- Exercise instructions
A word-for-word copy of the data, with no images, is the required answer.

- Data
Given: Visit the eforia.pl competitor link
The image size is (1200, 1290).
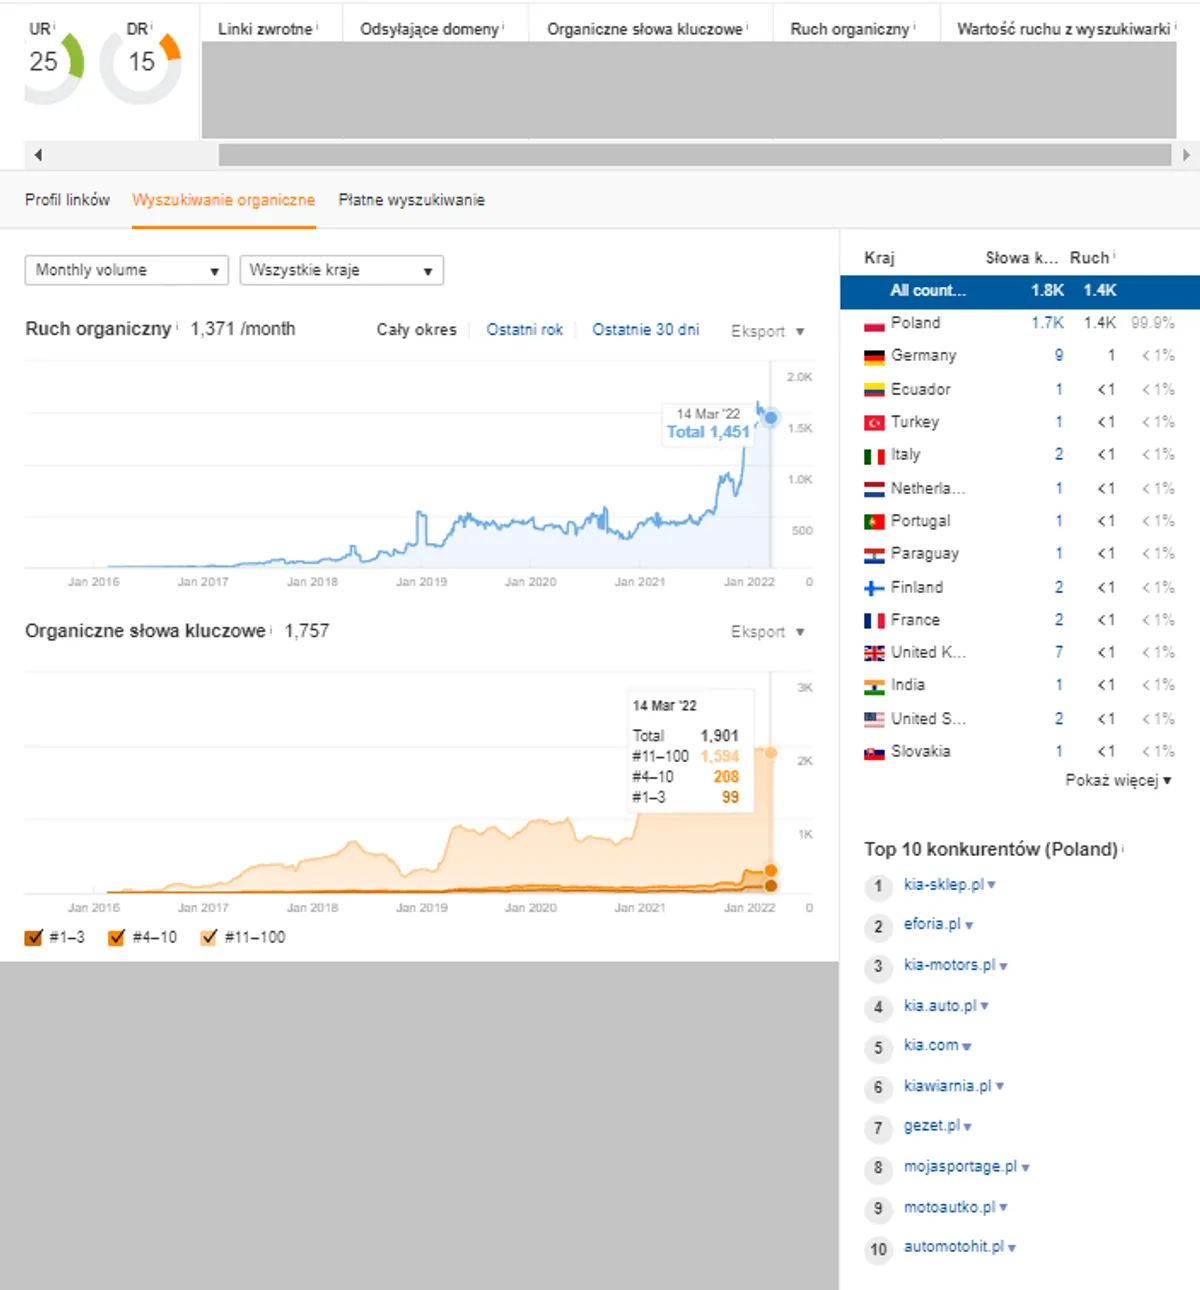Looking at the screenshot, I should click(x=932, y=925).
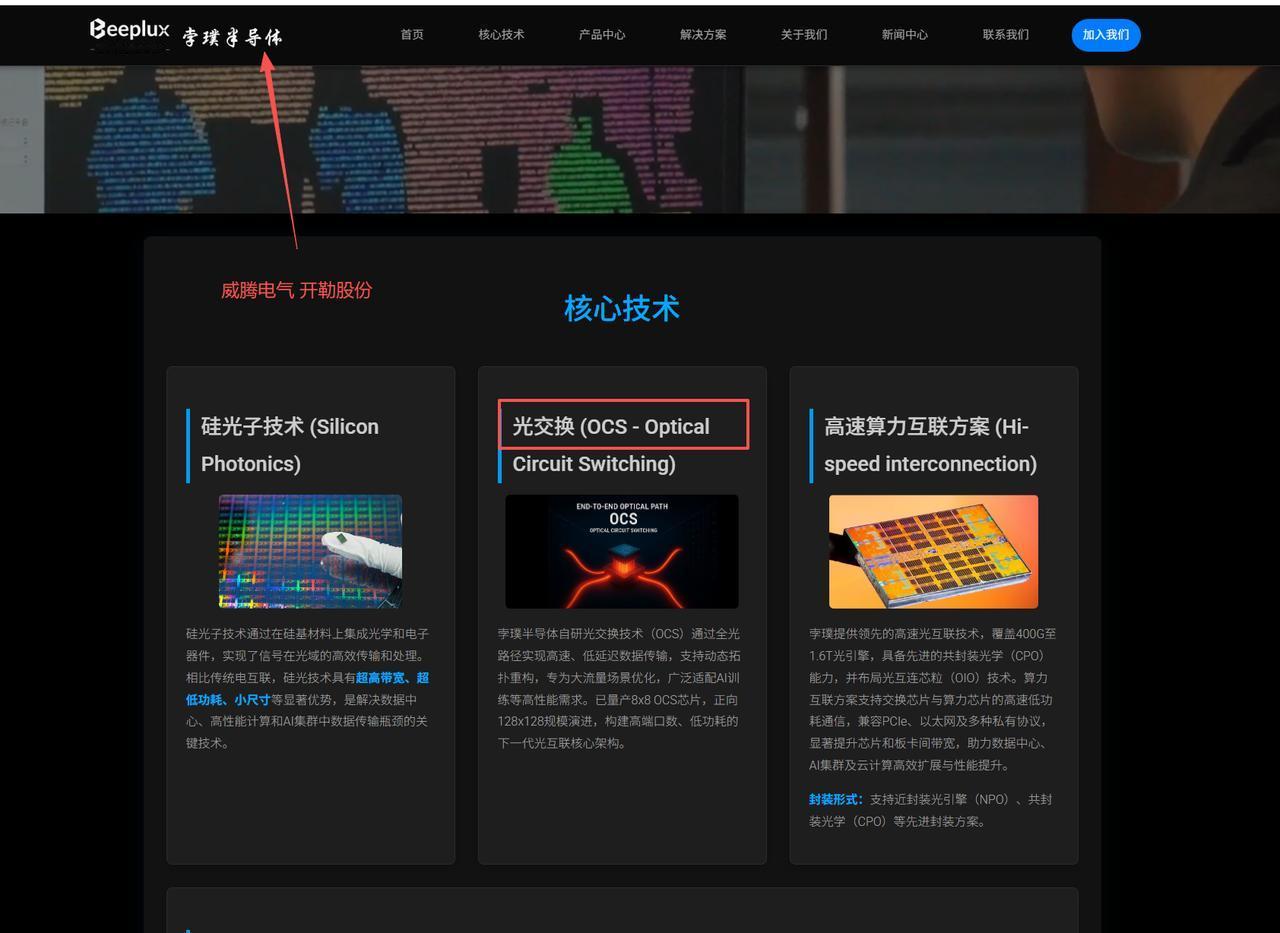The image size is (1280, 933).
Task: Click the hero banner background image
Action: pyautogui.click(x=640, y=140)
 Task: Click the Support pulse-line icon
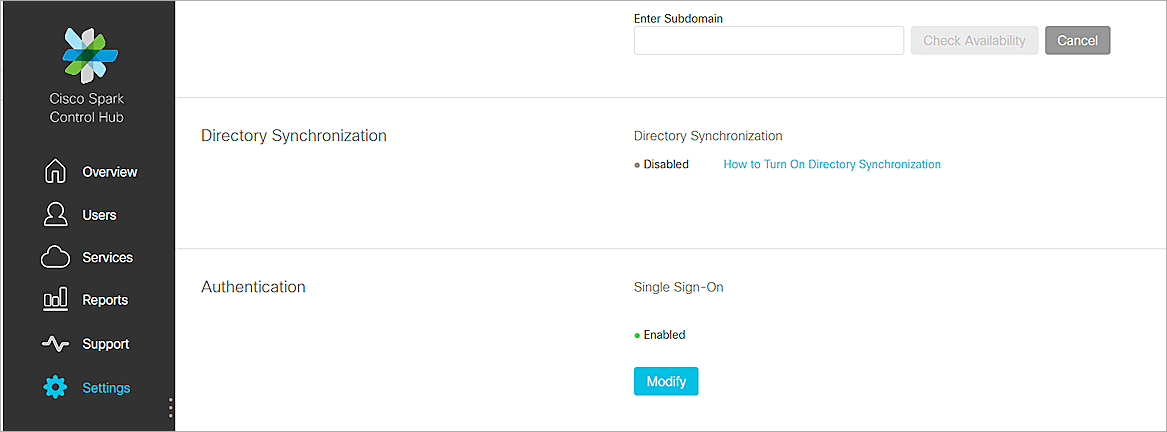pos(55,344)
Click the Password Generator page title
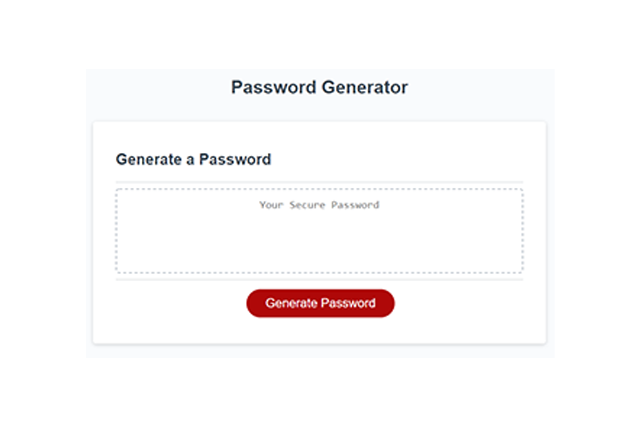This screenshot has width=640, height=426. pos(319,87)
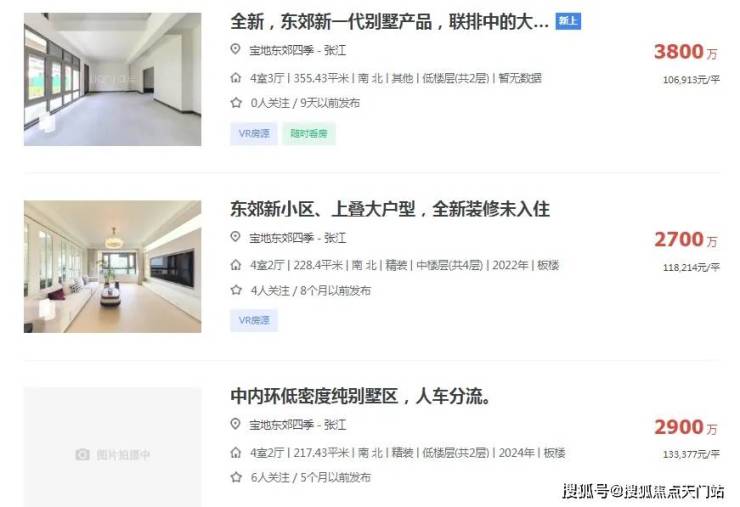Click the 新上 badge on the first listing

(568, 21)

- Task solution
Given: Visit the eforia.pl competitor link
The image size is (1200, 1290).
Looking at the screenshot, I should click(x=932, y=925).
The image size is (1280, 933).
Task: Click the hero banner background image
Action: pyautogui.click(x=640, y=140)
 Task: Click the Support pulse-line icon
pos(55,344)
Click the Password Generator page title
This screenshot has width=640, height=426. pos(319,87)
Click the 新上 badge on the first listing

(568, 21)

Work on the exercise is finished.